O senhor Valery no Teatro da Trindade

Hoje foi o primeiro ator (José Raposo) a interpretar o texto de Gonçalo M. Tavares, As Vozes do Bairro. Na forma de teatro radiofónico levado à cena, com o ator a ler e Teresa Sobral (direção artística) e Miguel Sobrado Curado (sonoplastia) a apoiarem a representação como se fosse teatro radiofónico. Estavam lá o xilofone, a gravilha para imitar os passos e a máquina de fazer vento, com objetos do Museu da Rádio (RTP). Não contei o tempo da peça mas devem ter decorrido 50 minutos com histórias do senhor Valery, homem que leva a lógica aos limites a procurar explicar o mundo através de desenhos. Um dos exemplos foi quando dividiu a sua casa em uma ala direita e uma ala esquerda e traçou uma linha. A mão esquerda pegava nos objetos que estavam à esquerda e a mão direita os do outro lado. O seu animal doméstico, que nunca ninguém viu, vivia numa caixa com dois buracos - uma para alimentação e outro para dejeção. Da sua mulher, também nunca ninguém a viu. Valery tinha um emprego em que vendia objetos num dia e comprava objetos no dia seguinte, ganhando dinheiro suficiente para viver.
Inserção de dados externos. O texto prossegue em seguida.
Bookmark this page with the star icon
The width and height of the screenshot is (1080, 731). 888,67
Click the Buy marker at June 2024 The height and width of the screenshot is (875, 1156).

Ele era pequenino mas, quando dava saltos, ficava da altura dos mais altos, só que menos tempo que estes. O programa trazia um excerto do livro de Eduardo Street sobre o teatro invisível - o teatro radiofónico.

Um enorme prazer assistir e ver a interação: quando uma espectadora não percebeu uma palavra (que eu também não entendera), ela pediu para repetir e o ator repetiu. As gargalhadas de alguns dos assistentes, pois o texto de Gonçalo M. Tavares é muito divertido porque observador e minucioso nas idiossincrasias de Valery, levavam o próprio José Raposo a parar para não se deixar contagiar com a boa reação do público.

A 13 de maio, será a vez do senhor Henri, pelo ator Filipe Duarte.